**SELECTED PASSAGE:**
============

Split rendered reStructuredText into JSON

## Project description

rst2json renders a reStructuredText document as HTML or (Xe)LaTeX, but — unlike Docutils’ builtin converters, which produce a complete output document — it outputs a JSON object in which the document “frontmatter” (title, subtitle, bibliographic fields, etc.) has been broken out from the body and split into multiple fields. By combining the output with a templating system like Jinja, the user can perform more powerful & more customizable templating than is possible with Docutils’ built-in template support.

Sample templates that make use of the library’s output can be found in the repository’s examples/ directory.

## Installation

rst2json requires Python 3.6 or higher. Just use pip for Python 3 (You have pip, right?) to install rst2json and its dependencies:

python3 -m pip install rst2json

## Command-Line Usage

rst2json provides a single command, also named rst2json, that converts an input reStructuredText document to markup organized into a JSON object:

rst2json [--format <FMT>] [<docutils options>] [<infile> [<outfile>]]

The target markup format is specified with the -f or --format option. Valid values (case insensitive) are:

html (default)

============

**MATERIAL SUPPLIED:**
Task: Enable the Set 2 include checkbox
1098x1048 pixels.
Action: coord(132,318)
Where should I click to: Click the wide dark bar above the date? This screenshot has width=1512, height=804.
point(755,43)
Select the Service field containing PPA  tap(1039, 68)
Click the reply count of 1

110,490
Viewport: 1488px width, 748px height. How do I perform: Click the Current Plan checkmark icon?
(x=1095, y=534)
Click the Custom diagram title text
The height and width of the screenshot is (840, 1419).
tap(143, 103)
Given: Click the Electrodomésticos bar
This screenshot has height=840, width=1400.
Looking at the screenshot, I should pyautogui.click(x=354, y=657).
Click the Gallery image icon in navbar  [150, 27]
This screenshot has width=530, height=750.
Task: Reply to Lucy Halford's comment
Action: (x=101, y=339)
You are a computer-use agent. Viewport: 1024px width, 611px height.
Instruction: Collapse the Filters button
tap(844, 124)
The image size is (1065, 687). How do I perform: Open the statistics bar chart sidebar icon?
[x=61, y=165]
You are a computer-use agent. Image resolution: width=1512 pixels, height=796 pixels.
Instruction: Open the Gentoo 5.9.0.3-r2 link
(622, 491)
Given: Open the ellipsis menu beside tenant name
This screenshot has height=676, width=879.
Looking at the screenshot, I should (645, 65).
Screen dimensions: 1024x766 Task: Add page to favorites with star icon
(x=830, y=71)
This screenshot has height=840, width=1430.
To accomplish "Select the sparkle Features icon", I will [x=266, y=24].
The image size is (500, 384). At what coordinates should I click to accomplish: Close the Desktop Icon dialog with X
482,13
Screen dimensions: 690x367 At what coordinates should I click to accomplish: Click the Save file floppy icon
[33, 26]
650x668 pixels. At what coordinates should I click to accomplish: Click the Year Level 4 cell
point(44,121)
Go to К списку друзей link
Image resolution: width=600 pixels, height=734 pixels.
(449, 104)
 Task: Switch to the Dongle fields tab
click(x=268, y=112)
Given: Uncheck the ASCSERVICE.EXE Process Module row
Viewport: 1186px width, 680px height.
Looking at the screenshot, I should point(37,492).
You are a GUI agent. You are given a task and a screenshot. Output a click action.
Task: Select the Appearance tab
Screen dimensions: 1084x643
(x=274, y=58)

============

**TASK STATEMENT:** Reproduce the rst2json project description word for word, from its title line through the final line.

**SOLUTION FOR THIS EXERCISE:**
Split rendered reStructuredText into JSON

## Project description

rst2json renders a reStructuredText document as HTML or (Xe)LaTeX, but — unlike Docutils’ builtin converters, which produce a complete output document — it outputs a JSON object in which the document “frontmatter” (title, subtitle, bibliographic fields, etc.) has been broken out from the body and split into multiple fields. By combining the output with a templating system like Jinja, the user can perform more powerful & more customizable templating than is possible with Docutils’ built-in template support.

Sample templates that make use of the library’s output can be found in the repository’s examples/ directory.

## Installation

rst2json requires Python 3.6 or higher. Just use pip for Python 3 (You have pip, right?) to install rst2json and its dependencies:

python3 -m pip install rst2json

## Command-Line Usage

rst2json provides a single command, also named rst2json, that converts an input reStructuredText document to markup organized into a JSON object:

rst2json [--format <FMT>] [<docutils options>] [<infile> [<outfile>]]

The target markup format is specified with the -f or --format option. Valid values (case insensitive) are:

html (default)